## INSTRUCTIONS TO FOLLOW
Quote the entries below from the line with "The image size is (2477, 1484)." through the line with "You are a computer-use agent. The", both ends included, and only those lines.

[Start of section]

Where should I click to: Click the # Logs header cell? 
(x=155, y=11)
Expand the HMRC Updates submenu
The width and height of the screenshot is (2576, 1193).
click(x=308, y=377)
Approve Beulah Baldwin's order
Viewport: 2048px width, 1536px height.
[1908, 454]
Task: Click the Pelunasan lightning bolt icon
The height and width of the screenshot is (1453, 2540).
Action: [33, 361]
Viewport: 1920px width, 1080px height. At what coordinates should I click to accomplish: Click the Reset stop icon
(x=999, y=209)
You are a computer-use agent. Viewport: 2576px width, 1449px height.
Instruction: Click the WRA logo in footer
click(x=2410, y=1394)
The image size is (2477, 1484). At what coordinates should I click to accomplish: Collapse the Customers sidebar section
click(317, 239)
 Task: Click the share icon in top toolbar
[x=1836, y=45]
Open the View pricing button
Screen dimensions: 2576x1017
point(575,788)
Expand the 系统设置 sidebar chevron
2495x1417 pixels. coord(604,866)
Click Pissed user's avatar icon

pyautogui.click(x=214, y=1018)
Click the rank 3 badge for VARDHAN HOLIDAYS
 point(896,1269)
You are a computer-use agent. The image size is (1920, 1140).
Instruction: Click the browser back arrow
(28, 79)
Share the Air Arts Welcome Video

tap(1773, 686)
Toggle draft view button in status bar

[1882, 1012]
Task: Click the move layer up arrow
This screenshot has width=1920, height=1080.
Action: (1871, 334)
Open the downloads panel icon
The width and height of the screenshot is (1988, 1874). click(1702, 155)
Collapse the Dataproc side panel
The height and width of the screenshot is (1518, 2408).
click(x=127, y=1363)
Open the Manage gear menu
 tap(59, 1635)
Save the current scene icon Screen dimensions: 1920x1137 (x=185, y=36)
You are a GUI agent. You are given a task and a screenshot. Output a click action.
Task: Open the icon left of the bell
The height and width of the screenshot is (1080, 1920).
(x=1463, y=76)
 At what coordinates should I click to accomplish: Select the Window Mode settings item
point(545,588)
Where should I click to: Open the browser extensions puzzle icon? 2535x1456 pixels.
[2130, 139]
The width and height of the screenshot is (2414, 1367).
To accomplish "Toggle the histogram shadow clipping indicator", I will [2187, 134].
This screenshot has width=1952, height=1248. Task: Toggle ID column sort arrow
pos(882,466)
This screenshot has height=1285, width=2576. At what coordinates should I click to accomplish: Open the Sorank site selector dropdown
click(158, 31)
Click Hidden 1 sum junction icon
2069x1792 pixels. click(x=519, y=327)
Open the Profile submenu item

[End of section]

## EXERCISE RESPONSE
The image size is (2477, 1484). At what coordinates should I click to accomplish: Collapse the Customers sidebar section
click(317, 239)
 Task: Click the share icon in top toolbar
[x=1836, y=45]
Open the View pricing button
Screen dimensions: 2576x1017
point(575,788)
Expand the 系统设置 sidebar chevron
2495x1417 pixels. coord(604,866)
Click Pissed user's avatar icon

pyautogui.click(x=214, y=1018)
Click the rank 3 badge for VARDHAN HOLIDAYS
 point(896,1269)
You are a computer-use agent. The image size is (1920, 1140).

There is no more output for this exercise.